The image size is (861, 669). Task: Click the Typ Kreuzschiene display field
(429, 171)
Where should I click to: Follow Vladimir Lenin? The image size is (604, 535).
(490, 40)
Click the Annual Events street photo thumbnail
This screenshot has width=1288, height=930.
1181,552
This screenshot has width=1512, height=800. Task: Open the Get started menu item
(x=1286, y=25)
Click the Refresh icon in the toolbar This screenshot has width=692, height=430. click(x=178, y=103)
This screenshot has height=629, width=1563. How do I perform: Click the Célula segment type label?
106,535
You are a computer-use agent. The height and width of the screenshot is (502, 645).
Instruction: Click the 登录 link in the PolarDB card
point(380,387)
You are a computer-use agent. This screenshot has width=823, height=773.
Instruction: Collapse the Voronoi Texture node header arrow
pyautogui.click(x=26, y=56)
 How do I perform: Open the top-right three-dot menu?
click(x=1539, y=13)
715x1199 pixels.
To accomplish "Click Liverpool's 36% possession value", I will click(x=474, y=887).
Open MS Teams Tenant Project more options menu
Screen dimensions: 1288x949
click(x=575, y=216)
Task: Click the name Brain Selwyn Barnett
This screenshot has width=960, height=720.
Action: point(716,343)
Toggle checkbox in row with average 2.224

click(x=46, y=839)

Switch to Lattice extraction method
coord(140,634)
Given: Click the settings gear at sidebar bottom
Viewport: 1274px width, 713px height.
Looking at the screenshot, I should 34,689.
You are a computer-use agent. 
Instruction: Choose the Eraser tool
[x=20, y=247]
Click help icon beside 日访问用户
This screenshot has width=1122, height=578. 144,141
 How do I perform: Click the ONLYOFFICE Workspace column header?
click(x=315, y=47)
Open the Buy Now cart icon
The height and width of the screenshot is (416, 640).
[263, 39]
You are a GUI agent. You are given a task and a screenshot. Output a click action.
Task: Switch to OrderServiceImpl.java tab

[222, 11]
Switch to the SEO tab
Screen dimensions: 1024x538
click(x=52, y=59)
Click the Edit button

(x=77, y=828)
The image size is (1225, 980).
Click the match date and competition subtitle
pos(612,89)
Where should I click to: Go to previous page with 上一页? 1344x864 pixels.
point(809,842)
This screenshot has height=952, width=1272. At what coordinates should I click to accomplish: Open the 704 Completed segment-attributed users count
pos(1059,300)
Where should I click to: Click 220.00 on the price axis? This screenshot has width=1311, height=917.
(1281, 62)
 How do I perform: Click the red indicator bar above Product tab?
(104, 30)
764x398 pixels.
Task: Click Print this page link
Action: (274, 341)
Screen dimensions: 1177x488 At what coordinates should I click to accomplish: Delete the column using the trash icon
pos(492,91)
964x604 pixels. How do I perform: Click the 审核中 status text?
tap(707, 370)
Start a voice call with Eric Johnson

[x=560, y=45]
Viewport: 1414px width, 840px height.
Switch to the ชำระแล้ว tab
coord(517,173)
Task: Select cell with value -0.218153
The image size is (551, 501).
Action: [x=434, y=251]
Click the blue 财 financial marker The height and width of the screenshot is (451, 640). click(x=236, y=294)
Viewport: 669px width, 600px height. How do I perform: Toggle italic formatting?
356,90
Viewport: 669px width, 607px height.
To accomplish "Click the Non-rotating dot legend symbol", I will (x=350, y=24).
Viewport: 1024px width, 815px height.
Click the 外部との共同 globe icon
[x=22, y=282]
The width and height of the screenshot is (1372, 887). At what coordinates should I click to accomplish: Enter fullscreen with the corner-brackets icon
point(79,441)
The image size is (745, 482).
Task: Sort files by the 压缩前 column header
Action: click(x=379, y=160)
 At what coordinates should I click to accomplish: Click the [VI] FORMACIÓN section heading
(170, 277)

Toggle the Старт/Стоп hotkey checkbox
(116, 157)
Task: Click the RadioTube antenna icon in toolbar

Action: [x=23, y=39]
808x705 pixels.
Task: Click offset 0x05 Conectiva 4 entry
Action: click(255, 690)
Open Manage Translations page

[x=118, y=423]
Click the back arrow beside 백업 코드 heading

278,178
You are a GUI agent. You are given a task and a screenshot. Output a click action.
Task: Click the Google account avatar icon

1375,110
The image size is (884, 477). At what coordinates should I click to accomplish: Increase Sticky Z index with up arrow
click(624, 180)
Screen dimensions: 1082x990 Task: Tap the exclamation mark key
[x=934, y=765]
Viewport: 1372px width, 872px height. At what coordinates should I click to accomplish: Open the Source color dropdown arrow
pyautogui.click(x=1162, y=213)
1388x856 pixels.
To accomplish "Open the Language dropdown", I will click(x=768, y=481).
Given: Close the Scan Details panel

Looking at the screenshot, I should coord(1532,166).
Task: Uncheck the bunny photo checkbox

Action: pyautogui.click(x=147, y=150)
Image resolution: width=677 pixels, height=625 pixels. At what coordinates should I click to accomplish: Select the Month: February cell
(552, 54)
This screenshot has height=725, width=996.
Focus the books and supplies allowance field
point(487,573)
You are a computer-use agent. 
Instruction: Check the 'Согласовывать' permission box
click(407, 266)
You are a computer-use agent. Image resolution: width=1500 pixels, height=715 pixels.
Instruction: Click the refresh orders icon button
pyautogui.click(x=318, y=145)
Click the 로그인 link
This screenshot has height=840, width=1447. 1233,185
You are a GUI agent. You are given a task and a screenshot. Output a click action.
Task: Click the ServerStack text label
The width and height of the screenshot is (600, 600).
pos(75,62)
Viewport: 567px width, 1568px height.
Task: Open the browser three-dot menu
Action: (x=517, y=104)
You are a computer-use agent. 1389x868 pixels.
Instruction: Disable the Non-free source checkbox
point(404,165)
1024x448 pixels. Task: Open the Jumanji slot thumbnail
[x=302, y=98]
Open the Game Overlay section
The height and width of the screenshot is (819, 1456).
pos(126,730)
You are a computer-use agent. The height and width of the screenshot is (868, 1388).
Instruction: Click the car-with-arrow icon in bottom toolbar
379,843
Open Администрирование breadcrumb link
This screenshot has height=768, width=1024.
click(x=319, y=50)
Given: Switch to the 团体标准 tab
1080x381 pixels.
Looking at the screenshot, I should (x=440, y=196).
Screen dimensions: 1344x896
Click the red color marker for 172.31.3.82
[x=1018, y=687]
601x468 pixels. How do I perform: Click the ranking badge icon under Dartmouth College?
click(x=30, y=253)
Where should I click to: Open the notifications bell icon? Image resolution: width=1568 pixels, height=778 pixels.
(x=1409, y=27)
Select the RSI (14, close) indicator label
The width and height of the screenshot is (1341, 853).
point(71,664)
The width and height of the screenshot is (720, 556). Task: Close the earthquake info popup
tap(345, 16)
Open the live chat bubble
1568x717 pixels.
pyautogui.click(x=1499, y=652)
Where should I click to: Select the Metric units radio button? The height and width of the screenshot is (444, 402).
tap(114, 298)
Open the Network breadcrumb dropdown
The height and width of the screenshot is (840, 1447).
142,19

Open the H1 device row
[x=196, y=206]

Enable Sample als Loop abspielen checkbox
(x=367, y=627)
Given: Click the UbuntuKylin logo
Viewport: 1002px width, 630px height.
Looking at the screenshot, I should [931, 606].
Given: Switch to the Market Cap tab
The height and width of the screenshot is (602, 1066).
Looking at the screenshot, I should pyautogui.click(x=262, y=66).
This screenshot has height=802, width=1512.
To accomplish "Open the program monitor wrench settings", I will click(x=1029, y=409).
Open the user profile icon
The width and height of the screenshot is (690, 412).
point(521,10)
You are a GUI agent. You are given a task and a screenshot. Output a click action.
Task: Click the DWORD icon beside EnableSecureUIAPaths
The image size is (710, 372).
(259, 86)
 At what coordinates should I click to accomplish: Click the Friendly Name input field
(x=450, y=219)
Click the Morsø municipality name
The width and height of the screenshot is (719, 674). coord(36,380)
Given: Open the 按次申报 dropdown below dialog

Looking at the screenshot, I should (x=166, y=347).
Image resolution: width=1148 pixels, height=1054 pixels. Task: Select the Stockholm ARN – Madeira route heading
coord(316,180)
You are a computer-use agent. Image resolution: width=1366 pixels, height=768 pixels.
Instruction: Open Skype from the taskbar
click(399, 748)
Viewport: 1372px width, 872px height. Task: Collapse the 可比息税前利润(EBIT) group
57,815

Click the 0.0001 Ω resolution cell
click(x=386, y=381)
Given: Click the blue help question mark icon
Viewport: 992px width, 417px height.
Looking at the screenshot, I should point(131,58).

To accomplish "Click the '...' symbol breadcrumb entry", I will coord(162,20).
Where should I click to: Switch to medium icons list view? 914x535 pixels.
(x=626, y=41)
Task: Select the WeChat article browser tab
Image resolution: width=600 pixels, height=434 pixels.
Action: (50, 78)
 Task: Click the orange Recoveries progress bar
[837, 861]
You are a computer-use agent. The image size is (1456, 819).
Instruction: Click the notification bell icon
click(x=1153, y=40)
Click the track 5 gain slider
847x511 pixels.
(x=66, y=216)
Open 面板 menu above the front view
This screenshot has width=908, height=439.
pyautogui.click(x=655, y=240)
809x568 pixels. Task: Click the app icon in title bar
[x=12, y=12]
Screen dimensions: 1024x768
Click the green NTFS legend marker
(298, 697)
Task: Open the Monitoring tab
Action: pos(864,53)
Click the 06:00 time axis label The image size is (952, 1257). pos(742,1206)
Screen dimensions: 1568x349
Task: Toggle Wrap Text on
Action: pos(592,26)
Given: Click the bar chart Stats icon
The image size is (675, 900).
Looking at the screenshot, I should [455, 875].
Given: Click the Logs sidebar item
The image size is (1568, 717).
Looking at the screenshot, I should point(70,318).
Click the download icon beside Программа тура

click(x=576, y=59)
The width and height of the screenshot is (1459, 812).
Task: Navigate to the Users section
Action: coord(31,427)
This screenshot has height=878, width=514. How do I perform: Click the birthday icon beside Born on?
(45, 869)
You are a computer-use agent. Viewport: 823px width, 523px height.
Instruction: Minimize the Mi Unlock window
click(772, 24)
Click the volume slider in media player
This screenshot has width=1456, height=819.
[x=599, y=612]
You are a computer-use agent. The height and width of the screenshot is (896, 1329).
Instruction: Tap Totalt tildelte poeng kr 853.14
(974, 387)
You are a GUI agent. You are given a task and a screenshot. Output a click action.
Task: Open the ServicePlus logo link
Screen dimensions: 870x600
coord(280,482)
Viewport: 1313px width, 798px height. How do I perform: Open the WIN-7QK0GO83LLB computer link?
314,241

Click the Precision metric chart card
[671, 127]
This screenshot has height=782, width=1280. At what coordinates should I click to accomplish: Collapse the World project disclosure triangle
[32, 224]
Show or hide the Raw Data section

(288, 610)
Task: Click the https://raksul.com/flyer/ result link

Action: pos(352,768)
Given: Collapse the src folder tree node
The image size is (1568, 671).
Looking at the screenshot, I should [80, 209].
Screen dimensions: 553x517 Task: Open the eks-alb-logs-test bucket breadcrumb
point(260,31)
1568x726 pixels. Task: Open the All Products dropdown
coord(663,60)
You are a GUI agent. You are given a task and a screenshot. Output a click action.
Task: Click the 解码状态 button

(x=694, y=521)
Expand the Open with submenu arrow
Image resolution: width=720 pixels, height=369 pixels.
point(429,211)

----

Copy out the data above word for word, starting at its first line and ending with the line that contains "is (502, 645).".

◆ Task result
The image size is (861, 669). Task: Click the Typ Kreuzschiene display field
(429, 171)
Where should I click to: Follow Vladimir Lenin? The image size is (604, 535).
(490, 40)
Click the Annual Events street photo thumbnail
This screenshot has width=1288, height=930.
1181,552
This screenshot has width=1512, height=800. Task: Open the Get started menu item
(x=1286, y=25)
Click the Refresh icon in the toolbar This screenshot has width=692, height=430. click(x=178, y=103)
This screenshot has height=629, width=1563. How do I perform: Click the Célula segment type label?
106,535
You are a computer-use agent. The height and width of the screenshot is (502, 645).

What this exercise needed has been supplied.